The main reason I believe this film is better than the first is that it involved me more emotionally. The first I wasn’t too involved with, I was rooting for The Bride but I didn’t have as much of a reason to for the most part. Getting more of Bill and The Bride’s backstory really added a whole other dimension to the film. This really isn’t a criticism of the first as much as it is praise of the second; I mean they are supposed to be one film so it just depends on when he puts the flashbacks in, and they happened to be in the second part. I really want to see The Whole Bloody Affair (which is the original film that premiered at Cannes encompassing the two parts) and see how it compares. I’m kind of confused as to whether that’s actually available anywhere though; so far I’m thinking not so I’ll just have to be content with the two parts. Regardless, the ending is where the film(s) truly shines; you get all of this stuff with The Bride being a mother and how she reconciles it with her “natural born killer” side, and how Bill is not able to, which leads to the conflict in the first place. It’s very heartwrenching to see her with Bill, but eventually the ending is pretty hopeful, even though it acknowledges that there’s always going to be some part of you that you can never escape.

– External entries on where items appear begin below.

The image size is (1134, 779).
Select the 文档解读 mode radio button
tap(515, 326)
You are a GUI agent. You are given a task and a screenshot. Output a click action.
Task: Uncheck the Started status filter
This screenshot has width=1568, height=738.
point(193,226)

I’m nearing the end of my Tarantino quest now, and I’m kind of sad that it’s almost over. Mostly I’m triumphant though; I really only have one film left and then I will officially be able to say I’m a Tarantino fan! Yay! Then I’ll have to go crazy with ranking them all and everything, but until then I’ll just say that I enjoyed and appreciated Kill Bill Vol. 2 very much. I liked how it drew everything together with the flashbacks, as well as adding some more things to think about and some more emotional depth. It’s a very good film that has everything I’ve come to expect from Tarantino.
“I was very sad. And that was when I learned, some things, once you do, they can never be undone.”